= THE EXERCISE =
Revise the material below by replacing "dropdown" with "drop-down" wherever it occurs, leaving all other text unchanged.

= EXTRACTED INFORMATION =
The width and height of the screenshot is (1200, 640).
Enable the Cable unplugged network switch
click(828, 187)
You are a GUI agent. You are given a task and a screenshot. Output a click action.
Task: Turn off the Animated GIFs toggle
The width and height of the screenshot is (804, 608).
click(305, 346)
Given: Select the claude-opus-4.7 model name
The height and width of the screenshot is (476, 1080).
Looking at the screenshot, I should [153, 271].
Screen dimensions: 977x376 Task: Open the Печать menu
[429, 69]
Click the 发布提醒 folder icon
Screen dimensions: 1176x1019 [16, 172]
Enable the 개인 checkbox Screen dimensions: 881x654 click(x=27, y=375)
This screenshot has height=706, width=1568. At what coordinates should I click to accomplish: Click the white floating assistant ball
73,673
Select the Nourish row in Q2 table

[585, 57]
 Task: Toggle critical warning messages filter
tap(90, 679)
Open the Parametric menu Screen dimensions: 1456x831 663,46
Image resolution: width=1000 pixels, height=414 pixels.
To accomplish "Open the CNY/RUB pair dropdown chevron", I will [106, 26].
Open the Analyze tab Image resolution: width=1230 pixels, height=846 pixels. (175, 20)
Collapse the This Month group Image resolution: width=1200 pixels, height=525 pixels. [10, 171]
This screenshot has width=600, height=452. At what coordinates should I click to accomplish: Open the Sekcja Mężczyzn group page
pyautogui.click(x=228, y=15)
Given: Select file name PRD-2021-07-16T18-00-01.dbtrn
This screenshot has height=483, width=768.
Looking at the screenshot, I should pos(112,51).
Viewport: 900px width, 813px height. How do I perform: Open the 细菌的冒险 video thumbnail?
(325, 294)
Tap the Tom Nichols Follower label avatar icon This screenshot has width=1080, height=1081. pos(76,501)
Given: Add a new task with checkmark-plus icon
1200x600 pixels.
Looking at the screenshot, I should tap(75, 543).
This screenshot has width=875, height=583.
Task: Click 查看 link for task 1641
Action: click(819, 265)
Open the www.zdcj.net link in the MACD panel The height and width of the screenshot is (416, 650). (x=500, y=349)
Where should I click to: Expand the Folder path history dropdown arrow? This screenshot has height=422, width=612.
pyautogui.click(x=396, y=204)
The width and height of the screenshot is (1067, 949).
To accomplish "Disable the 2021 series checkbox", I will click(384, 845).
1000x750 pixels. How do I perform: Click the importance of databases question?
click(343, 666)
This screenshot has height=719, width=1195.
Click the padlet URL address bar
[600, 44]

= RESULT BELOW =
The width and height of the screenshot is (1200, 640).
Enable the Cable unplugged network switch
click(828, 187)
You are a GUI agent. You are given a task and a screenshot. Output a click action.
Task: Turn off the Animated GIFs toggle
The width and height of the screenshot is (804, 608).
click(305, 346)
Given: Select the claude-opus-4.7 model name
The height and width of the screenshot is (476, 1080).
Looking at the screenshot, I should [153, 271].
Screen dimensions: 977x376 Task: Open the Печать menu
[429, 69]
Click the 发布提醒 folder icon
Screen dimensions: 1176x1019 [16, 172]
Enable the 개인 checkbox Screen dimensions: 881x654 click(x=27, y=375)
This screenshot has height=706, width=1568. At what coordinates should I click to accomplish: Click the white floating assistant ball
73,673
Select the Nourish row in Q2 table

[585, 57]
 Task: Toggle critical warning messages filter
tap(90, 679)
Open the Parametric menu Screen dimensions: 1456x831 663,46
Image resolution: width=1000 pixels, height=414 pixels.
To accomplish "Open the CNY/RUB pair drop-down chevron", I will [106, 26].
Open the Analyze tab Image resolution: width=1230 pixels, height=846 pixels. (175, 20)
Collapse the This Month group Image resolution: width=1200 pixels, height=525 pixels. [10, 171]
This screenshot has width=600, height=452. At what coordinates should I click to accomplish: Open the Sekcja Mężczyzn group page
pyautogui.click(x=228, y=15)
Given: Select file name PRD-2021-07-16T18-00-01.dbtrn
This screenshot has height=483, width=768.
Looking at the screenshot, I should pos(112,51).
Viewport: 900px width, 813px height. How do I perform: Open the 细菌的冒险 video thumbnail?
(325, 294)
Tap the Tom Nichols Follower label avatar icon This screenshot has width=1080, height=1081. pos(76,501)
Given: Add a new task with checkmark-plus icon
1200x600 pixels.
Looking at the screenshot, I should tap(75, 543).
This screenshot has width=875, height=583.
Task: Click 查看 link for task 1641
Action: click(819, 265)
Open the www.zdcj.net link in the MACD panel The height and width of the screenshot is (416, 650). (x=500, y=349)
Where should I click to: Expand the Folder path history drop-down arrow? This screenshot has height=422, width=612.
pyautogui.click(x=396, y=204)
The width and height of the screenshot is (1067, 949).
To accomplish "Disable the 2021 series checkbox", I will click(384, 845).
1000x750 pixels. How do I perform: Click the importance of databases question?
click(343, 666)
This screenshot has height=719, width=1195.
Click the padlet URL address bar
[600, 44]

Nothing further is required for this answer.